Cumhurbaşkanı Erdoğan, Yeni Türkiye’nin, savunma sanayinde, sadece kendi kendine yeten değil, tüm dostlarına, tüm kardeşlerine de yardımcı olan, onların da ihtiyaçlarını karşılayan bir Türkiye olacağını vurgulayarak sözlerini şöyle sürdürdü: "Bu konuda, Cumhurbaşkanı olarak ben de, Hükümetimiz de sonuna kadar sizin yanınızdayız; bundan şüpheniz olmasın. ASELSAN’ı, bugüne kadar ki başarıları ve yürütmekte olduğu projeleri için kutluyorum. Ama yetmez. Bizim ASELSAN çapında daha pek çok savunma sanayi kuruluşuna ihtiyacımız var. Bu konuda özel sektörümüzün çok daha gayretli olması, adeta bir rekabet alanı oluşturmasının da gereğini savunuyorum. Diğer şirketlerimizden, üniversitelerimizden bu konuda çok daha fazla gayret bekliyorum."

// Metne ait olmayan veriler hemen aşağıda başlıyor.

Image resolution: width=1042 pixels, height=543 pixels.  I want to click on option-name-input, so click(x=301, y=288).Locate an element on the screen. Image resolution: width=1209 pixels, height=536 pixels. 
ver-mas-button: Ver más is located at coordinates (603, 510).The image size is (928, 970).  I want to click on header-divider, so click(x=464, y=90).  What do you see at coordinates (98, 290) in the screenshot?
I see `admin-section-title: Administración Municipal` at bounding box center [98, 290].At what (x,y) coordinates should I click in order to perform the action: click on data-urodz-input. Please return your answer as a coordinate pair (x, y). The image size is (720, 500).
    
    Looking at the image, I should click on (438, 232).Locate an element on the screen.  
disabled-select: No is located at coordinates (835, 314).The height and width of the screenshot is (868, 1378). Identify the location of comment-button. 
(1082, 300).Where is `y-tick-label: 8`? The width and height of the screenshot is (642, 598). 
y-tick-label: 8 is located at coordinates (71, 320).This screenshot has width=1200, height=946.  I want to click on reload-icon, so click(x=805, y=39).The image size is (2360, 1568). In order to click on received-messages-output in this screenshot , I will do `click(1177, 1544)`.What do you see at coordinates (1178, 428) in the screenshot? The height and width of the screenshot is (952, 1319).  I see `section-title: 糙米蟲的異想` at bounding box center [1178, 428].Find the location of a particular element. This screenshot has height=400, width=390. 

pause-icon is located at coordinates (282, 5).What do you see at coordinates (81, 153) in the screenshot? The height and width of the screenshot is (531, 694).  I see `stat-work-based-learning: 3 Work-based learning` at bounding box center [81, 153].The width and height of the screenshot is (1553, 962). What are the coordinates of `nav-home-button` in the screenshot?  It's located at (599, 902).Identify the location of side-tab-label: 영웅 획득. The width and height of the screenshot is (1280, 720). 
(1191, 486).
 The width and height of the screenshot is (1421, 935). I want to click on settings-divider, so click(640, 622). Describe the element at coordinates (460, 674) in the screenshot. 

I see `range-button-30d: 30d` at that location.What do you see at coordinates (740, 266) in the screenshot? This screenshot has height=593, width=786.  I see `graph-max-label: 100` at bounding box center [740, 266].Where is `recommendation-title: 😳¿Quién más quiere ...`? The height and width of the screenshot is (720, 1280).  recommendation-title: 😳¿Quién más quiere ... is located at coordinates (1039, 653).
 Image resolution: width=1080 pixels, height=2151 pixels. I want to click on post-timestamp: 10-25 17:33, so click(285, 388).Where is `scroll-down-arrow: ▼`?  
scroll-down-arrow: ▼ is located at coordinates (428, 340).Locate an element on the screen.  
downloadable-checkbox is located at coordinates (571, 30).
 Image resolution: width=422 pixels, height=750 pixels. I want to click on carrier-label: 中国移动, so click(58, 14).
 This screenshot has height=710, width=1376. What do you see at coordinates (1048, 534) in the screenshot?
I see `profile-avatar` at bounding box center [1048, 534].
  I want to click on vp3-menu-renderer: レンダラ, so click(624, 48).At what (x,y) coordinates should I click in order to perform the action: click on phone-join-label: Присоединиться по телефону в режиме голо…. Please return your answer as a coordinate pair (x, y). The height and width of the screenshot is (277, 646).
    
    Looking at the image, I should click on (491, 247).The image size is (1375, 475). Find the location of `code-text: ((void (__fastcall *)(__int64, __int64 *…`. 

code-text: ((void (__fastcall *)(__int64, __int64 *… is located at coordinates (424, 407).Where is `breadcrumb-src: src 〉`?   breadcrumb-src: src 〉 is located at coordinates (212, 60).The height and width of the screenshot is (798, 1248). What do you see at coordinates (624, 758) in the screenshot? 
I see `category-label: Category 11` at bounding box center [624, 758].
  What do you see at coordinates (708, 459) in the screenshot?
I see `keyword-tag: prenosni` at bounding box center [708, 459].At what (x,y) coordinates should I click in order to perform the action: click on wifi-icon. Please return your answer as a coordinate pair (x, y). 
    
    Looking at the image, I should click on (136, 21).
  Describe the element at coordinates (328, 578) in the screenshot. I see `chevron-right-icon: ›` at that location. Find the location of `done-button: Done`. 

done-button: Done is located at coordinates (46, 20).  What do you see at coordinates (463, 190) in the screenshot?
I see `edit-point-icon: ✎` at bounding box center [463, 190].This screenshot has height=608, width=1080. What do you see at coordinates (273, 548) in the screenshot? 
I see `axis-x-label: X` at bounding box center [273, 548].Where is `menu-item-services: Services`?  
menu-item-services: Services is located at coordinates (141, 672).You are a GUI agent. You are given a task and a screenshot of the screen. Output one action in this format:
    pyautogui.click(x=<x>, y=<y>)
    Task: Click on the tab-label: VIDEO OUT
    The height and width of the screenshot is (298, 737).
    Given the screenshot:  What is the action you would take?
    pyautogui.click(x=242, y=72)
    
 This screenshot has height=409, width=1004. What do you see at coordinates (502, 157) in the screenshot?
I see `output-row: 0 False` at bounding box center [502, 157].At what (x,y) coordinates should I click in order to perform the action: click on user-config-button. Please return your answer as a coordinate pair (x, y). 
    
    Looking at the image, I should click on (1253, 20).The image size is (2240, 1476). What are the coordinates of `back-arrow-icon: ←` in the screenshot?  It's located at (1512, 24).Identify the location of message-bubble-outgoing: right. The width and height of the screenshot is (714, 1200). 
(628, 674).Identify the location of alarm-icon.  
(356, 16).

"ASELSAN RADAR VE ELEKTRONİK HARP MERKEZİ’NİN ÜLKEMİZE HAYIRLI OLMASINI DİLİYORUM"

Çanakkale Savaşı’nda insanüstü bir gayret, bir mücadele ortaya koyan kahraman subaylarımız, askerlerimizin, "Bir daha Balkan yenilgisi utancı yaşamak istemedikleriniö söylediklerini hatırlatan Cumhurbaşkanı Erdoğan sözlerini şöyle tamamladı: “Biz de, bir daha uçak üretmek için kurduğumuz fabrikada masa üretmek zorunda kalma utancını yaşamak istemiyoruz. Bu ülke, benzini olmadığı için yolda kalan arabaya bakıp otomobil fabrikası kurmaktan vazgeçme gafletine, inşallah bir daha kapılmayacak. Bu düşüncelerle, ASELSAN Gölbaşı Yerleşkesi Radar ve Elektronik Harp Merkezi’nin ülkemize, milletimize hayırlı olmasını diliyorum. Bu tesisin ülkemize kazandırılmasında emeği geçenleri, bir kez daha tebrik ediyorum. Sizleri sevgiyle, saygıyla selamlıyor, Allah yar ve yardımcımız olsun diyorum."